Yes, friends, I’m now a keychain-card-carrying member of a local gym. I go in and use a locker room. I own workout pants and can use an elliptical. On Sunday, Spencer and I had our inaugural one-hour session and left feeling great. Sweaty, tired and decidedly not glamorous . . . but great.

I’m not going to put pressure on myself to have XYZ complete by a certain time . . . but I would really like to lose some weight before ordering my bridesmaid dress for Erin’s wedding in September. I just want to feel good about me. And with Spencer just as committed to regular gym time, I think we’ll really make a go of this. Our plan is to go every other day after work, and on either a Saturday or Sunday. I’ll have my iPod in hand.

And yes, sometimes I do wear my houndstooth coat to the gym. I’m still me — gym rat or no.

Office snacking: The messy aftermath. Today at 3 p.m.

popcorn_bowlIn my daily travels around the Internet and various non-profit websites looking for cool articles for the sections I edit at the paper, I’ve come across quite a few whacky stories (see tips on how to tell if you’re husband is cheating on you at Christmas — always a delight!). Most of them aren’t quite that graphic, but many can get a little strange! Often, though, I actually learn a little something myself.

Today’s lesson? Snacking right at work. Those of us spending our days elbow to elbow with coworkers know exactly what it’s like to see that giant box of chocolate chip cookies sitting, often unattended, mere inches away from your fingers. My friend Sandy enjoys popping a nice bag of popcorn around 3 p.m. — and is always generous enough to share. But the constant offerings of candy, coffee and — gasp! — Girl Scout cookies are almost too much to take! It’s as much about boredom and stress as anything, I know, but I have to really watch myself. I mean, I’m pretending to try and lose weight here. I’ve cut out the soda, God help me. And I’m going to start walking on the treadmill. Every other day. For real this time.

So I need to get serious about the no-snacks at work business. I’m generally pretty good about it, but I do eat lunch out almost every day — and often bring a cookie or something back to my desk after my outing. I keep granola bars and the like in a drawer, too (come on, you know you have a snack drawer!), but I’m going to be limiting that as well. And drinking only water. As much as I can stand, anyway . . .
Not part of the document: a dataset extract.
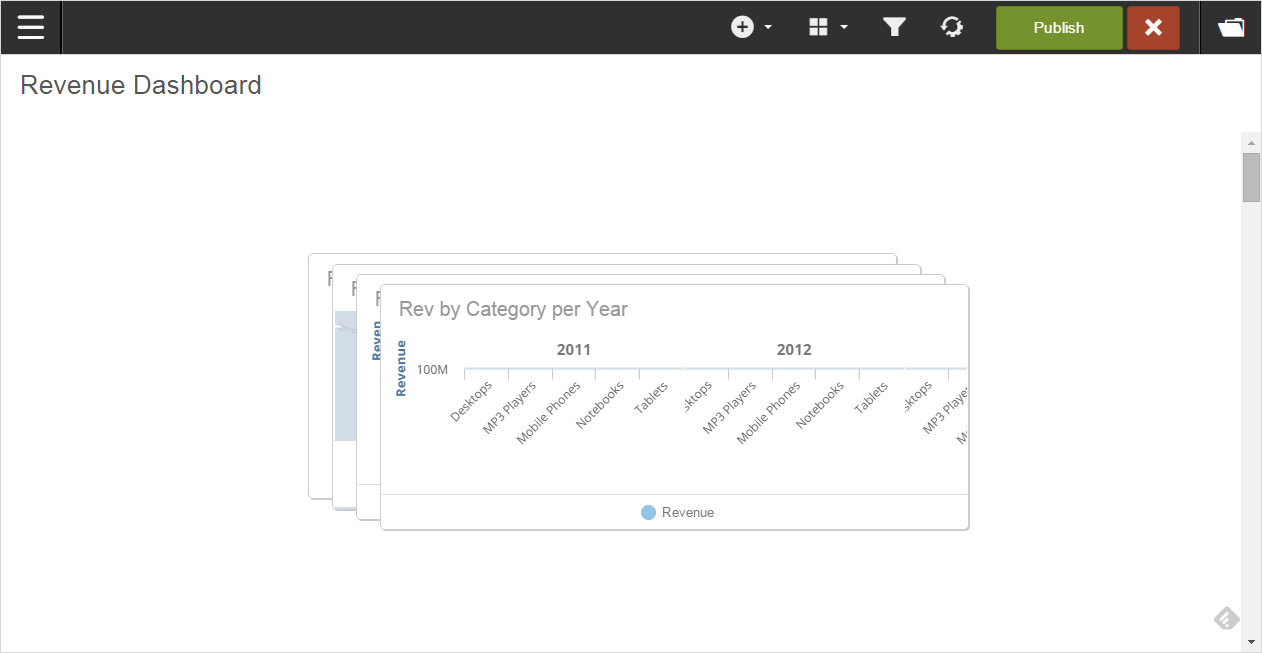The image size is (1262, 653).
Task: Select the rearmost stacked widget card
Action: (319, 400)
And, according to the awesome article I will be publishing in my health section soon, I will also be:

• Bringing snacks from home. This limits the amount of mooching that will be required on my part to get a little afternoon pick-me-up, plus cut down on the money I’ll spend on snacky treats in the afternoon.

• Relying on flavorful foods. Bland snacks like veggies rarely satisfy that sweet tooth hankering I’m always battling. I’ll try low-fat crackers, especially with peanut butter . . . mmm. Trying to force myself to eat foods I’m not crazy about, like carrots, won’t help me or my psychological craving for junk food. If I’m going to snack, I need to pick something with some taste and nutritional benefits.

• Talking my coworkers into cooperating. My office neighbors (hi, Brandon and Sandy!) are great and rarely contribute to my bad habits, but we have to be a united front. It’s a lot easier to fight off temptation when temptation isn’t a nice, giant and free candy bar sitting on the edge of your desk!